Boeing’s Seattle Maintenance Revolution: Lean, Standardization, and Moonshine Innovation Drive Reliability
"This isn’t rocket science," says Mark Calkins, senior manager of Boeing’s Seattle maintenance organization. Yet his mission is far from trivial: re‑thinking maintenance to boost reliability, productivity, and profit.
Boeing is the world’s largest commercial and military aircraft manufacturer. The company builds satellites, missiles, helicopters, and operates NASA’s Space Shuttle and ISS. With over 150,000 employees in 70 countries and a Fortune 500 ranking of No. 28 (US$61.53 billion in 2026 revenue), Boeing’s Seattle site spans 247 acres, including 5.7 million sq ft of production, lab, and office space.
In Seattle, Calkins oversees 170 crafts professionals and an hourly workforce that averages 50 years of age and 25 years of tenure, many with histories at McDonnell Douglas, Rockwell Aerospace, and Hughes. The challenge: transform a legacy of diverse practices into a unified, data‑driven, lean culture.

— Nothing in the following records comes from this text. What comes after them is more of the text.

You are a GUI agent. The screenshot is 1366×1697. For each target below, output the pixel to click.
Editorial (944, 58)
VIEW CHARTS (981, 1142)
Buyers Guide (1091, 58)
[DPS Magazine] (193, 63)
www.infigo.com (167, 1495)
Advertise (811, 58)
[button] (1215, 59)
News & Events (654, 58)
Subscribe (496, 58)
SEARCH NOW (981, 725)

"We need to focus on fundamentals, improve efficiency, and act like owners of the business," Calkins explains. His strategy centers on four pillars:
- Identify and standardize best practices – Through internal self‑assessments and second‑party reviews, Seattle plants benchmark against Clemson University’s standards and industry best practices.
- Integrate lean principles – Boeing’s “Lean Plus” initiative extended lean beyond manufacturing to maintenance, reducing waste and improving uptime.
- Encourage creativity and moonshine innovation – A dedicated moonshine shop, led by Bill Williams, transforms everyday problems into low‑cost, rapid prototypes.
- Rationalize work to add value – A systematic review of preventive maintenance (PM) tasks trimmed unnecessary work, cutting PM hours by 40% in the paint shop.
Key successes include:
- Standardized CMMS use – All Seattle plants adopted IBM Maximo with uniform data entry, ensuring accurate visibility of work and reliability issues.
- Kaizen events – Regular cross‑functional sessions drive continuous improvement and embed lean thinking into daily operations.
- Moonshine outcomes – From a cardboard wrench guide to a battery‑powered air‑bearing lift, moonshine projects deliver tangible tools that save time and cost.
- Reduced reactive work to near zero, enabling crews to focus on proactive, value‑adding tasks.
Maintenance’s vision is simple: “To be the preferred supplier of maintenance services that are valued by our business partners and end‑users.” The mission is “to provide cost‑effective, lean maintenance services, ensuring fiduciary responsibility for our real property infrastructure and business partner‑owner assets.”
By embedding lean, standardization, and innovation, Boeing’s Seattle maintenance organization has become a model of reliability and competitiveness—keeping value‑adding work in the hands of skilled craftsmen and ensuring the company stays ahead of external suppliers.